#### WHAT TO DO:
Transcribe the line holding "Click the Message button" together with every line after it, through the end of the records, exactly and with no pictures.
════════════════
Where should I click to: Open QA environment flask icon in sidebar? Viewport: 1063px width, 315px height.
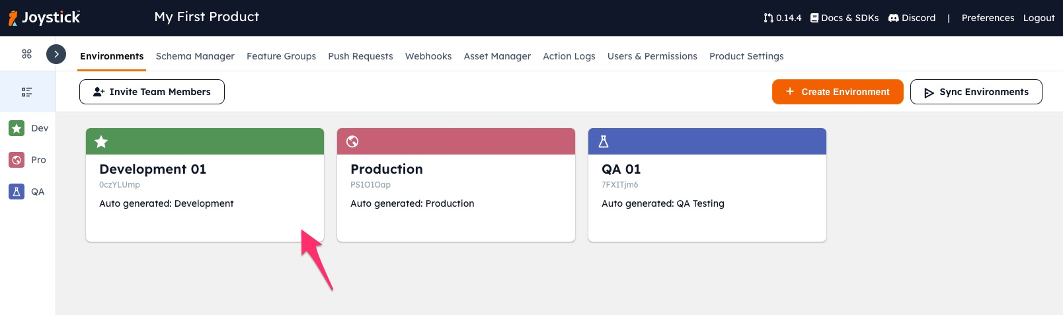pos(17,192)
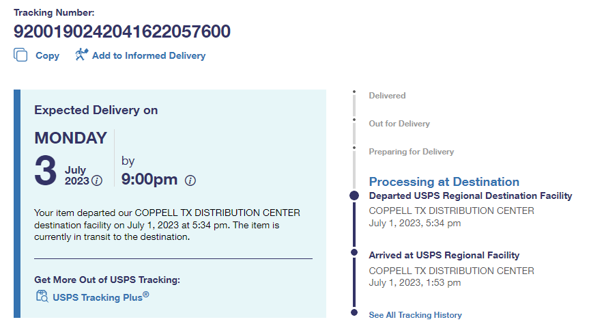Viewport: 589px width, 324px height.
Task: Click the Out for Delivery status label
Action: (399, 124)
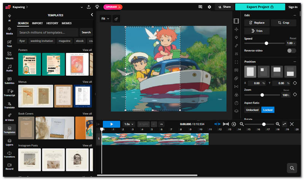
Task: Open the Subtitles tool in sidebar
Action: pos(9,81)
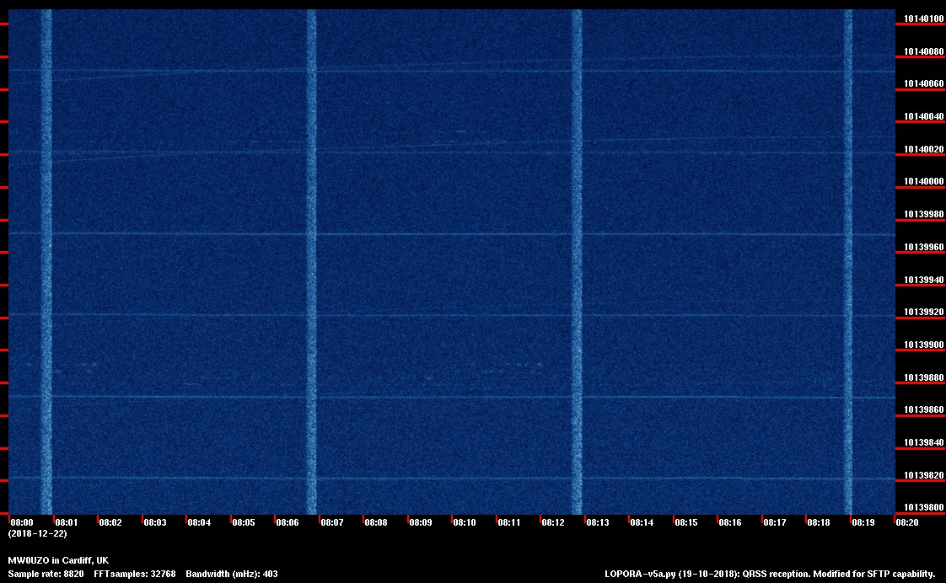946x583 pixels.
Task: Select the 08:05 time marker
Action: (243, 522)
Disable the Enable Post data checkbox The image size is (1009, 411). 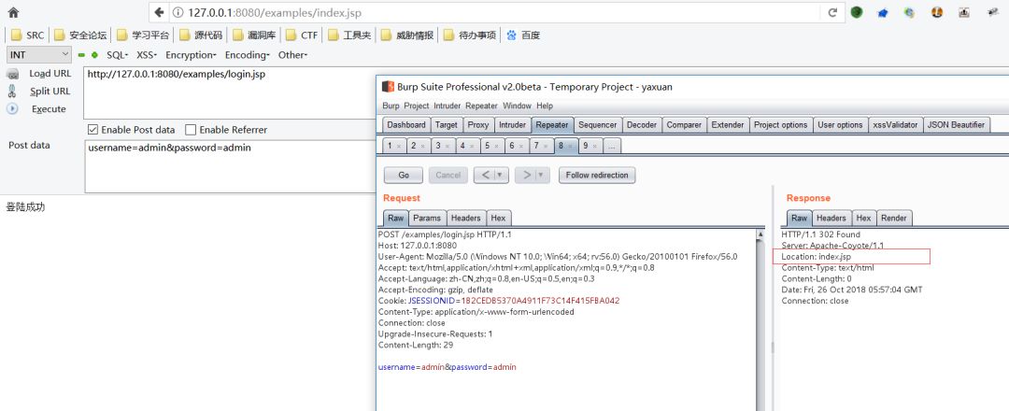click(x=92, y=130)
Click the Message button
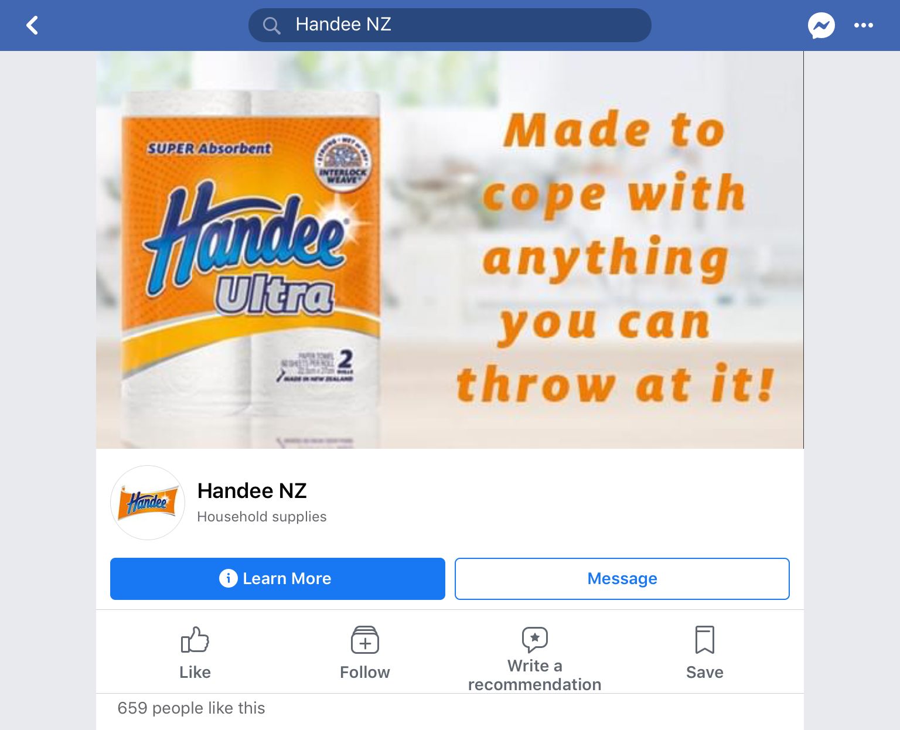Image resolution: width=900 pixels, height=730 pixels. click(622, 579)
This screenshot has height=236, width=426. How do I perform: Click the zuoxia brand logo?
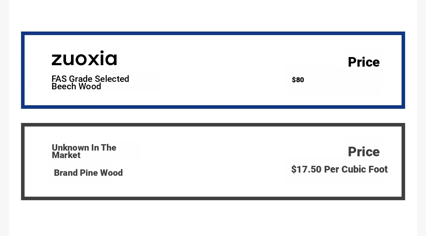[x=84, y=58]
════════════════
#### REPLY TO THE EXERCISE:
Click the Message button
Image resolution: width=900 pixels, height=730 pixels. click(622, 579)
This screenshot has height=236, width=426. How do I perform: Click the zuoxia brand logo?
[x=84, y=58]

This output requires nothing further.